**Task details**
Please pull out every line of the data below that contains the string "icon" and copy each one in full. Case counts when matching.

**Exercise input**
====

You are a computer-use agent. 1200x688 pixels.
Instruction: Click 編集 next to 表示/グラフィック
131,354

====

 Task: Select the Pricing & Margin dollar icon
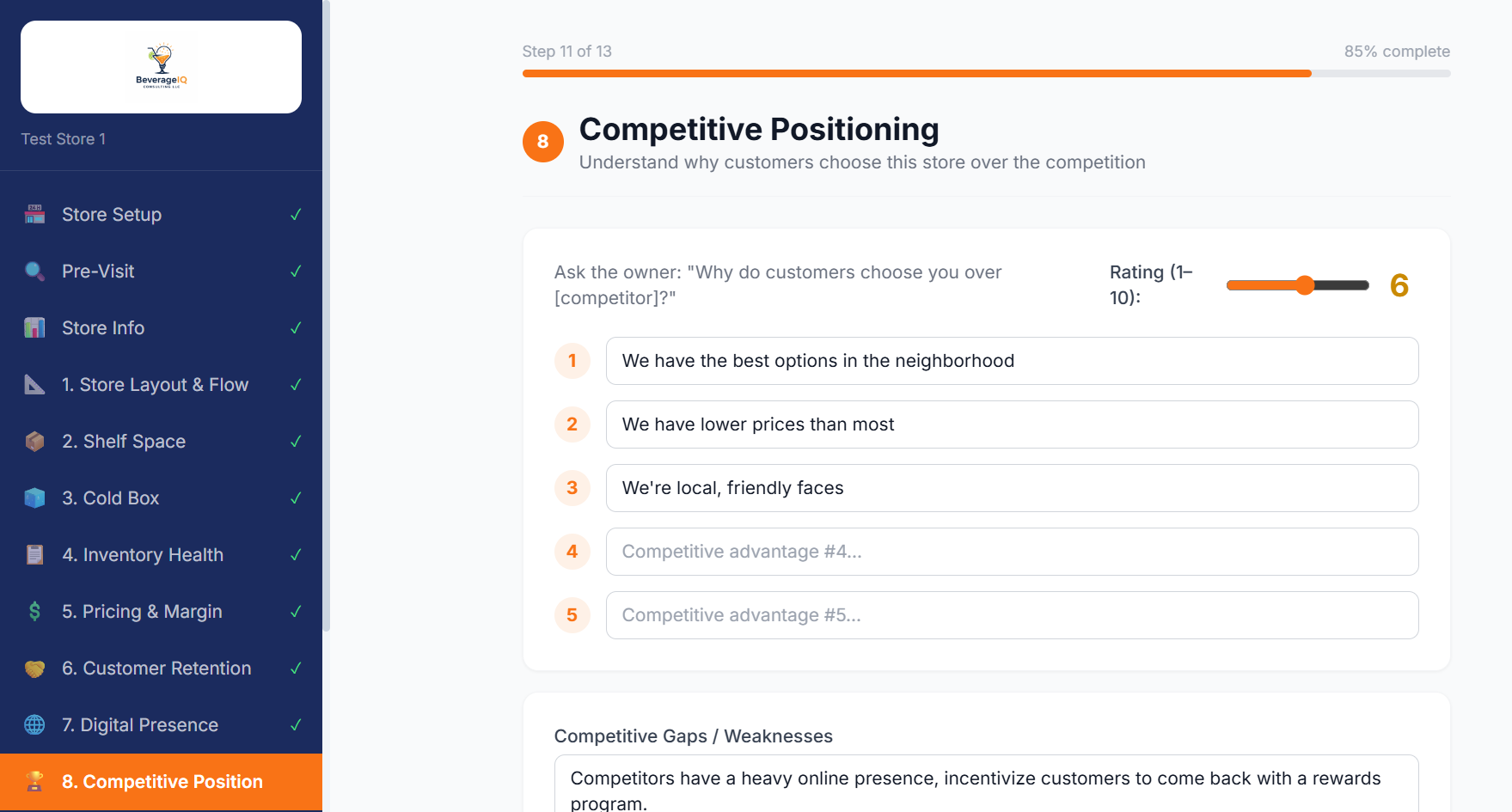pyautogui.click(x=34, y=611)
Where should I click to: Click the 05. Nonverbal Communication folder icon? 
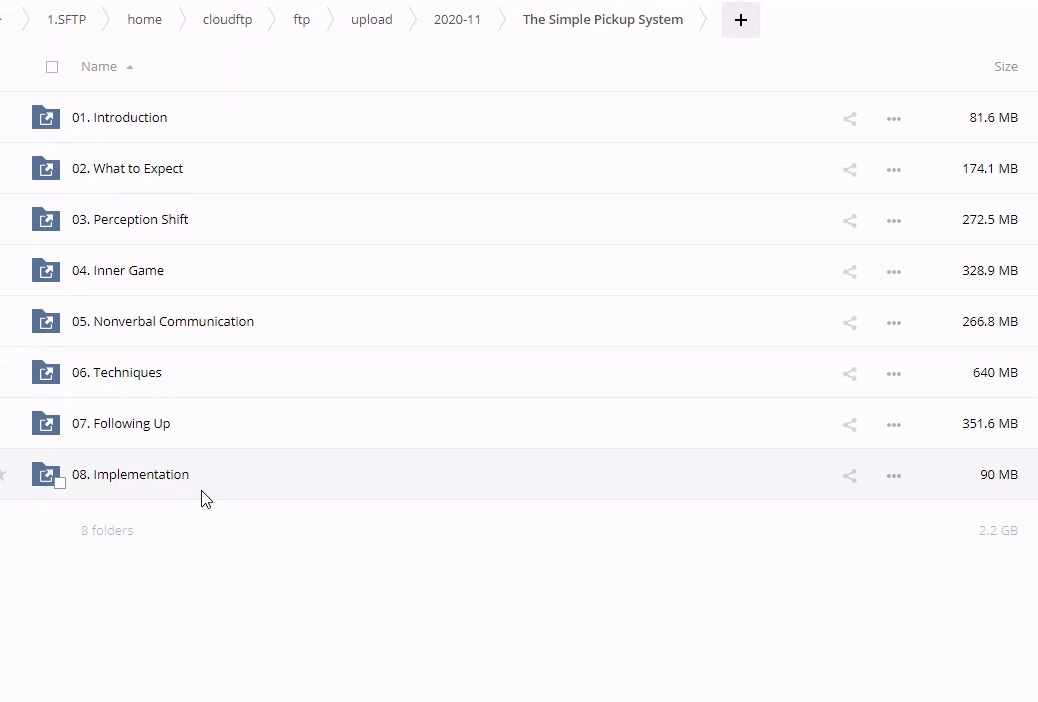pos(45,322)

====

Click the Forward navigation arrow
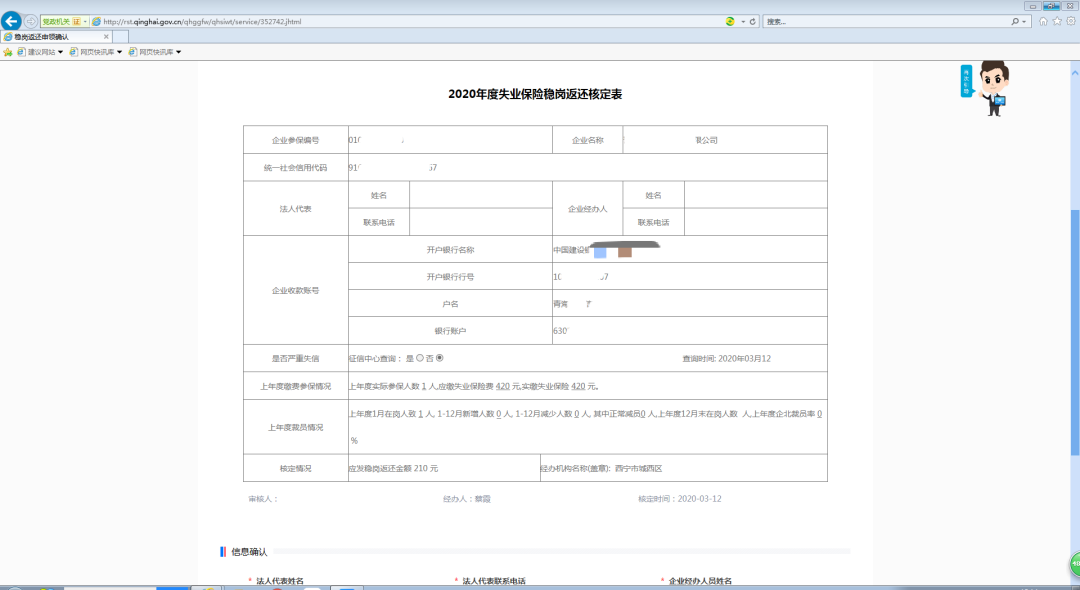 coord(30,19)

====

**Final answer**
 Task: Select the Pricing & Margin dollar icon
Where should I click to: Click the 05. Nonverbal Communication folder icon? 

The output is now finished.